At the American Society of Clinical Oncology (ASCO) 2023 Annual Meeting, Masarova, assistant professor, Department of Leukemia, Division of Cancer Medicine, The University of Texas MD Anderson Cancer Center, presented the EXCEED-ET study design, noting its potential to fill an unmet need for new therapies to treat adults with ET.
“Eventually, we can hopefully add it to something and maybe keep on some agents that have been around to help control the counts. At the same time, maybe we can do a low-dose interferon for a longer time as a disease modification agent, and hopefully you will wake up in an era where there’s going to be no ET or PV,” Masarova told Targeted OncologyTM, in an interview.
In the interview, Masarova, discussed EXCEED-ET in detail and provided insights into the treatment options for ET and PV.
Targeted Oncology: In terms of disease modification, what is the current state of treatment in MPNs?
Masarova: We hope there will be a goal of therapy in the coming decades. Currently, the therapy goals are kind of focused more in controlling the accounts displaying the symptoms and getting deeper responses. Right now, with some therapies that showed us that we could decrease the allele burden, or we could alter the bone marrow fibrosis, or the bone marrow morphology is going to be the disease modification. As of now, there is no agent that would do it, except for the interferon, which showed quite promisingly that we can bring it into the landscape of the disease.

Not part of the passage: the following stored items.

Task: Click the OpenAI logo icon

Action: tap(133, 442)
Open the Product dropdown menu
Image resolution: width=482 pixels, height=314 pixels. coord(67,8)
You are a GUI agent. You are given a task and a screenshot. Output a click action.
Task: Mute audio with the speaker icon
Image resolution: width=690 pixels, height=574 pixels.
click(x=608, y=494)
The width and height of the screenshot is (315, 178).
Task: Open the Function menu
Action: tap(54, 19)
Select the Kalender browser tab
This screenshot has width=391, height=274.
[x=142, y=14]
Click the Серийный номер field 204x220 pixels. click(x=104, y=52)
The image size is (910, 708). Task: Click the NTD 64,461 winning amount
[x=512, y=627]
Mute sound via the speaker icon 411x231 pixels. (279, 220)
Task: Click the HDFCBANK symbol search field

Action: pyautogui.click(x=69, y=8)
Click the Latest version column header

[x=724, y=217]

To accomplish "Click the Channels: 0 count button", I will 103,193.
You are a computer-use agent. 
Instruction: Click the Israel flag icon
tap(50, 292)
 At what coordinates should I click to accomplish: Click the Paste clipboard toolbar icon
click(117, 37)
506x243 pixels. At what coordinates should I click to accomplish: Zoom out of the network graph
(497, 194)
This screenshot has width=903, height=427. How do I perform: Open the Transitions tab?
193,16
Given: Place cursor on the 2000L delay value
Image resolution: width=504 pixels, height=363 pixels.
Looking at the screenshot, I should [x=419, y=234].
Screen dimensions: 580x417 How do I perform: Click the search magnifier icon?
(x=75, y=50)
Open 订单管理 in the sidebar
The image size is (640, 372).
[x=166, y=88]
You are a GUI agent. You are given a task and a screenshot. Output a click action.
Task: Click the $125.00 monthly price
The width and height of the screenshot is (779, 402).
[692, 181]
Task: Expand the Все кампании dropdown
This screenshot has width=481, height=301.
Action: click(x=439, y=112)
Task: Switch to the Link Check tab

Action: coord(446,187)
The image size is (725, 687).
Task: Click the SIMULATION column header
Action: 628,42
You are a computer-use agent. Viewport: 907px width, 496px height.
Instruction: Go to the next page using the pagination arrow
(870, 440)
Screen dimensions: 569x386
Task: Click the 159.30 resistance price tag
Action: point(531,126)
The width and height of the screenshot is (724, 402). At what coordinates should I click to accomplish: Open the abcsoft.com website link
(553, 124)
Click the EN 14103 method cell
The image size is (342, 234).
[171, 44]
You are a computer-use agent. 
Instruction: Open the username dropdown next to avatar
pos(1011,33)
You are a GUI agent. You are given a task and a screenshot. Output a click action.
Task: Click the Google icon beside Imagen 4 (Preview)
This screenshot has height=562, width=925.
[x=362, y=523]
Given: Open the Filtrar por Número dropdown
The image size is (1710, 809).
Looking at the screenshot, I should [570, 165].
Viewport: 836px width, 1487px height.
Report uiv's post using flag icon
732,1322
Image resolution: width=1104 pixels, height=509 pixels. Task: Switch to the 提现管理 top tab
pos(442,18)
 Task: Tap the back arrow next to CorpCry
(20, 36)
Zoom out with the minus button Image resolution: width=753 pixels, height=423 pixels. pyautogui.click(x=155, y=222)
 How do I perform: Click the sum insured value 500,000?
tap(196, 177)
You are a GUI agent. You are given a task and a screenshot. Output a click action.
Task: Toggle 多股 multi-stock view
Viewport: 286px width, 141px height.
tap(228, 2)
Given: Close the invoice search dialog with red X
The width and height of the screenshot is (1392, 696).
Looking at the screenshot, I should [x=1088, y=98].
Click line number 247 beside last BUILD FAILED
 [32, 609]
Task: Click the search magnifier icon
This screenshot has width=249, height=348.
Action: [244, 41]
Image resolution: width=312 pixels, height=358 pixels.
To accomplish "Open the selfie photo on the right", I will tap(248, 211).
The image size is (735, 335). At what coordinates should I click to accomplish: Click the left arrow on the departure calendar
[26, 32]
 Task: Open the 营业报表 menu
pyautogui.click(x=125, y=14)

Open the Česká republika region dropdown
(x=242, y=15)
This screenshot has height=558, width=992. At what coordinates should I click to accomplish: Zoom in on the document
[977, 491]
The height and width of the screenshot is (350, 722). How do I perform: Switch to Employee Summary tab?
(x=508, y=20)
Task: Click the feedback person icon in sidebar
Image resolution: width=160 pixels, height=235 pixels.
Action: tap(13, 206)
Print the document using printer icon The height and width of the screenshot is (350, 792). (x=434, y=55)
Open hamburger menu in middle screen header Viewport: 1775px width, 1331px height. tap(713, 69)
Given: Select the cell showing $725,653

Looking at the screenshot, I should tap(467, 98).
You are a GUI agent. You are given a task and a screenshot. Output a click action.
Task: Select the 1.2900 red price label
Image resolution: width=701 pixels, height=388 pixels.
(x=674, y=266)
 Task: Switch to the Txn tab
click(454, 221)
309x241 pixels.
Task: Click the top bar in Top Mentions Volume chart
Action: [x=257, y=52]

What does the treatment landscape currently look like for ET?
ET is considered a benign disease. People live with it for a very long time. Currently, treatment is for only those we call high-risk disease patients. Patients that had thrombosis in the past, and then patients that are over the age of 60 years and have a dAkt mutation, and that’s according to the revised International Prognostic Score of Thrombosis for Essential Thrombocytopenia score. Those patients are treated to decrease the risk of thrombosis, but not to do anything else. This is modified just to simply increase the thrombosis risk. That is hydroxyurea, it’s a standard frontline agent, which is an easy to take oral drug. However, it could lead to some resistance or about 30% patients can become.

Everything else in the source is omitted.